Flu Season Is Upon Us Leave a comment


(RxWiki News) Flu season is almost here. But you can take steps to protect yourself from catching the flu.

Influenza outbreaks can occur as early as October and last all the way until February or even later. The flu is a viral infection that attacks your respiratory system. For many people, the flu resolves on its own — but sometimes, influenza and its complications can be deadly. That’s why it’s important to know what you can do to keep yourself and your family flu-free this fall.

What to Expect This Flu Season

Because flu viruses are constantly changing, the vaccine has to be updated each year to match the flu viruses that are circulating. For 2019-20, the vaccine will protect against three or four viruses (depending on the vaccine).

The vaccines that will protect against three viruses will include an H1N1, H3N2 and a B virus. The exact list is below:

  • A/Brisbane/02/2018 (H1N1)pdm09-like virus (updated)
  • A/Kansas/14/2017 (H3N2)-like virus (updated)
  • B/Colorado/06/2017-like (Victoria lineage) virus

This season’s vaccine that protects against four viruses will contain the three viruses above plus an additional B virus component (B/Phuket/3073/2013-like (Yamagata lineage) virus).

Your pharmacist can help determine which flu vaccine is the best option for you.

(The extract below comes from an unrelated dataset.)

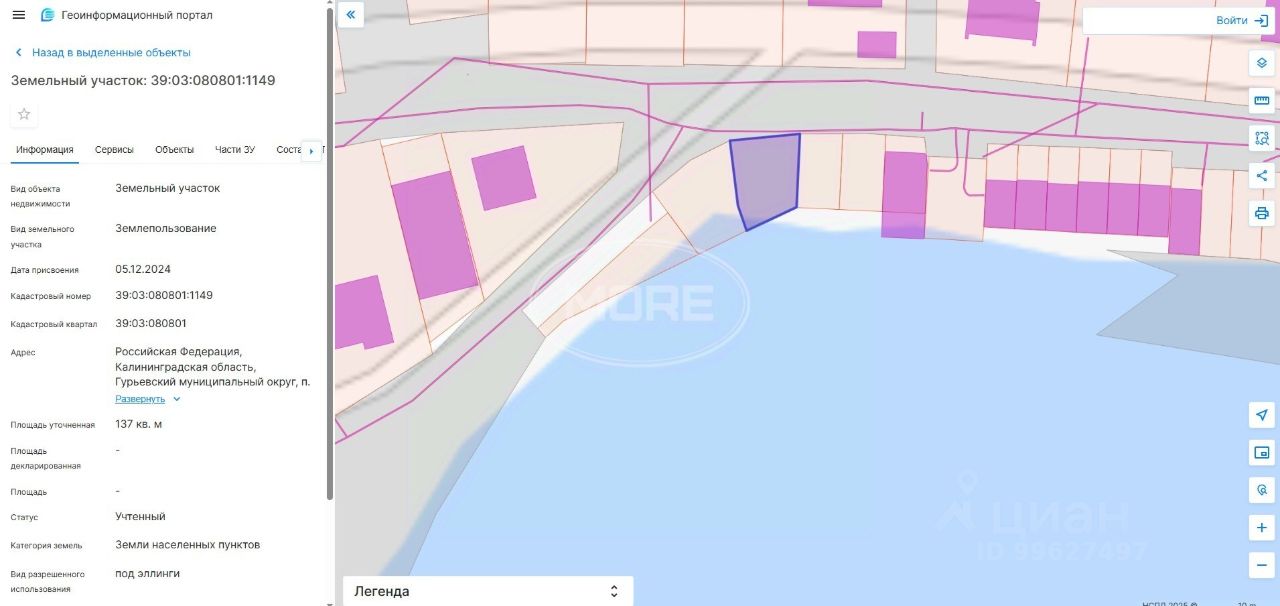This screenshot has height=606, width=1280.
Task: Collapse the side panel with double chevron
Action: click(350, 15)
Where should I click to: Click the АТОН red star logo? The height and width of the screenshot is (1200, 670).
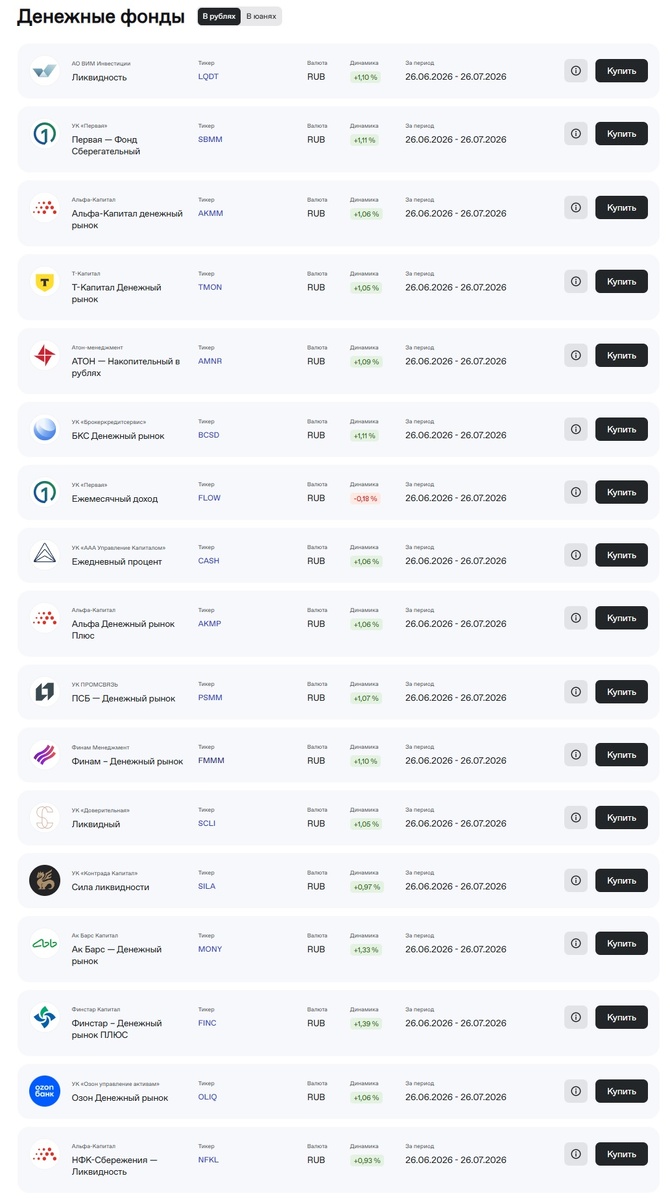[x=45, y=355]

The flu vaccine is available in two forms: a nasal spray and a vaccine that is injected into the muscle. Which form is best for you will depend on several factors, such as age and other medical conditions. Speak with your doctor to determine the best flu vaccine formulation for you and your loved ones. (Note that manufacturing issues can lead to limitations with the nasal spray vaccine.)

Who Should Get the Flu Shot?

Health experts recommend that every individual over the age of 6 months old get a flu shot every year. Children younger than 2 and older individuals 65 and up are especially vulnerable to the flu and related complications. Pregnant women, those with chronic illnesses like diabetes and those with lung diseases like asthma are at risk for flu-related complications.

For these groups, receiving the flu shot is extremely important.

When Is the Best Time to Get a Flu Shot?

The flu shot usually becomes available in September and October. Health experts recommend getting the flu shot by the end of October. It takes about two weeks to kick in, so you want to make sure to get the vaccine before flu season arrives.

Your local community pharmacy is a great resource for your flu season needs. Ask your local pharmacist about the flu shot today.